Let $\iota_2 : \pi_2\mathbb{S}^2$ be a generator and let $\eta : \pi_3\mathbb{S}^2$ be the Hopf map.
The Whitehead product $[\iota_2, [\iota_2, \iota_2]] : \pi_4\mathbb{S}^2$ must be trivial, because $$[\iota_2, [\iota_2, \iota_2]] = [\iota_2, 2\eta] = 2[\iota_2, \eta]$$
But what is $[\iota_2, \eta]$?
According to proposition 10.48 in Lecture Notes in Algebraic Topology by Davis and Kirk, any Whitehead product has to be in the kernel of the suspension $\pi_4\mathbb{S}^2 \to \pi_5\mathbb{S}^3$.
If I am not mistaken, this means every Whitehead product in $\pi_4\mathbb{S}^2$ must be trivial, because the suspension $\pi_4\mathbb{S}^2 \to \pi_5\mathbb{S}^3$ is an isomorphism.
However, my present interest in triviality of $[\iota_2, \eta]$ is precisely that I am trying to prove that the suspension $\pi_4\mathbb{S}^2 \to \pi_5\mathbb{S}^3$ is an isomorphism... so this would be begging the question.
Are there other ways to understand why $[\iota_2, \eta]$ is trivial?
Let me attempt to elaborate on my current failed attempt to answer this question.
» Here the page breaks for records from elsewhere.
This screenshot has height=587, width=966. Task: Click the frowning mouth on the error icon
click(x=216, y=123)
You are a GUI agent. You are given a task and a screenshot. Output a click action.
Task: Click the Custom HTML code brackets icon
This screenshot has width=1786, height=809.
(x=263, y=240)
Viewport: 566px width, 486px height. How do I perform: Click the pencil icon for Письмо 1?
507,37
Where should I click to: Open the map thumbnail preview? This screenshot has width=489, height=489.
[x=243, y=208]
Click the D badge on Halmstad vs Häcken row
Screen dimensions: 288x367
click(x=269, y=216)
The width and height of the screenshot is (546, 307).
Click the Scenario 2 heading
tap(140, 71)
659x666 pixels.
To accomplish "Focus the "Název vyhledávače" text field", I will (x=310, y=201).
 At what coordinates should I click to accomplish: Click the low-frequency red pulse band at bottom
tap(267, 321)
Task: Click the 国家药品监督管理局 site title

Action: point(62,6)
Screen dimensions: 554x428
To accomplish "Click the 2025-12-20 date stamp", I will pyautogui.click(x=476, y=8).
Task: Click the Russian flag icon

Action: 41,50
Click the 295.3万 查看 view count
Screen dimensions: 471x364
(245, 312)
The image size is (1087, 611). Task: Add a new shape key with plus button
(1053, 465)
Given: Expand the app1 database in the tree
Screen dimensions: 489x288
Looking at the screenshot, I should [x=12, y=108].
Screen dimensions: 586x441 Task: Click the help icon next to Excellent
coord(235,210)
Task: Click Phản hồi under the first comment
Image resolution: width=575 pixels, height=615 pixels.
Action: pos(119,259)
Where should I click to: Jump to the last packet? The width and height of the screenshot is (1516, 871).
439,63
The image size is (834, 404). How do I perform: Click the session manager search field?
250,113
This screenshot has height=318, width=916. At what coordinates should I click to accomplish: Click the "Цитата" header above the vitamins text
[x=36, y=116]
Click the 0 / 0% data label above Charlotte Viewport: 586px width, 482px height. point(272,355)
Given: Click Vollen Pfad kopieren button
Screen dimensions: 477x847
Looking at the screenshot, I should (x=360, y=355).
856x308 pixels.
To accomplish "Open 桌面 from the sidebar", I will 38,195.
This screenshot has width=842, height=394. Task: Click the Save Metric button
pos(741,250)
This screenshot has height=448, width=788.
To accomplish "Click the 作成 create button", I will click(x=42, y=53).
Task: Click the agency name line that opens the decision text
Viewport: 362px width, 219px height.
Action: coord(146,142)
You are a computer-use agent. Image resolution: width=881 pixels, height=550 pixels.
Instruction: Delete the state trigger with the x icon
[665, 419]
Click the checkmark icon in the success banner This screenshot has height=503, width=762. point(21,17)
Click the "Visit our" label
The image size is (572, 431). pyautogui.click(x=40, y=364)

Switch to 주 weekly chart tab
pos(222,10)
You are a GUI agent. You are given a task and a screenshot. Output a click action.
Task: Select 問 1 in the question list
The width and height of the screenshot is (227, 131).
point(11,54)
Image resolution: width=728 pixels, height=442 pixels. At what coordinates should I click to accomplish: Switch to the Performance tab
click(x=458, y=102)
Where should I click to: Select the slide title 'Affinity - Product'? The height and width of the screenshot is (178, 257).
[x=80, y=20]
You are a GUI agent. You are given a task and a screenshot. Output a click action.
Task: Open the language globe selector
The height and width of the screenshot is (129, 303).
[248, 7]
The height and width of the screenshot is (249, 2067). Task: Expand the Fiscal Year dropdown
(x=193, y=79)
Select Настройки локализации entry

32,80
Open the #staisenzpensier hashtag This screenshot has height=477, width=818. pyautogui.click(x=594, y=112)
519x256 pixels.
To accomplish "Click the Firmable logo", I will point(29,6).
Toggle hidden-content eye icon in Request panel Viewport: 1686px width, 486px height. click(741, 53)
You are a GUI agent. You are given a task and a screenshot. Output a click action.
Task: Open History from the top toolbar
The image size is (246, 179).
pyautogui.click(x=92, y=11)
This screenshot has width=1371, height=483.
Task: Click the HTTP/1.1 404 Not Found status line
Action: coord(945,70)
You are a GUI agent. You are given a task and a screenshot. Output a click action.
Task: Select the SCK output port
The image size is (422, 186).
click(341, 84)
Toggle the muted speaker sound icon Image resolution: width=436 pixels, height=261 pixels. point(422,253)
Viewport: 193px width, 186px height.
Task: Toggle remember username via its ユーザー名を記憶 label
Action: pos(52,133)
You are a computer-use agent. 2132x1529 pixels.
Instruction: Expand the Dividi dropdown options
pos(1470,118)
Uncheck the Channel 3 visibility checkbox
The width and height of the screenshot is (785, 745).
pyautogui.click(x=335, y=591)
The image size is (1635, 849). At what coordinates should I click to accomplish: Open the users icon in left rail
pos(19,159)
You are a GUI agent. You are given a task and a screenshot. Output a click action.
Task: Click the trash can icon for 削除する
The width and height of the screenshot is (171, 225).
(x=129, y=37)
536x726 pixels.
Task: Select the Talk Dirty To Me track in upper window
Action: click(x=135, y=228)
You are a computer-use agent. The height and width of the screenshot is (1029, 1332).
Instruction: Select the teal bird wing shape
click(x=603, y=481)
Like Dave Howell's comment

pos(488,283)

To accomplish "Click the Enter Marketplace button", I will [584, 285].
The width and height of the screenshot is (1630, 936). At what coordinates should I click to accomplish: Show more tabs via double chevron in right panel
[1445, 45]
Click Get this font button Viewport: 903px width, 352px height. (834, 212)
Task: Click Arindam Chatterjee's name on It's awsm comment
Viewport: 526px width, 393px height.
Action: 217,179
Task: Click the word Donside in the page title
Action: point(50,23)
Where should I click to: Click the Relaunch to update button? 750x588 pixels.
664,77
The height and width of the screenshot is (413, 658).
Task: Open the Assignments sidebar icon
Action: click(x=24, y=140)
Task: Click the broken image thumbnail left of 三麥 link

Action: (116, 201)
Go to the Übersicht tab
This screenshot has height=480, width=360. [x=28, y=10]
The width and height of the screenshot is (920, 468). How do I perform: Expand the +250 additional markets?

I am also interested in other kinds of answers.
Under Pontryagin, an element of $\pi_4\mathbb{S}^2$ is supposed to correspond to a framed 2-manifold in $\mathbb{R}^4$. I believe it should be a framed torus (coming from the $\eta$) "linked with" a framed (2-)sphere (coming from the $\iota_2$.) The framing on the torus is such that -- at least if the torus were by itself -- we could do framed surgery along an equator (say the inner equator) but not along a meridian. But I don't see how we can do this surgery on the torus while it is linked around the sphere, or how to unlink them.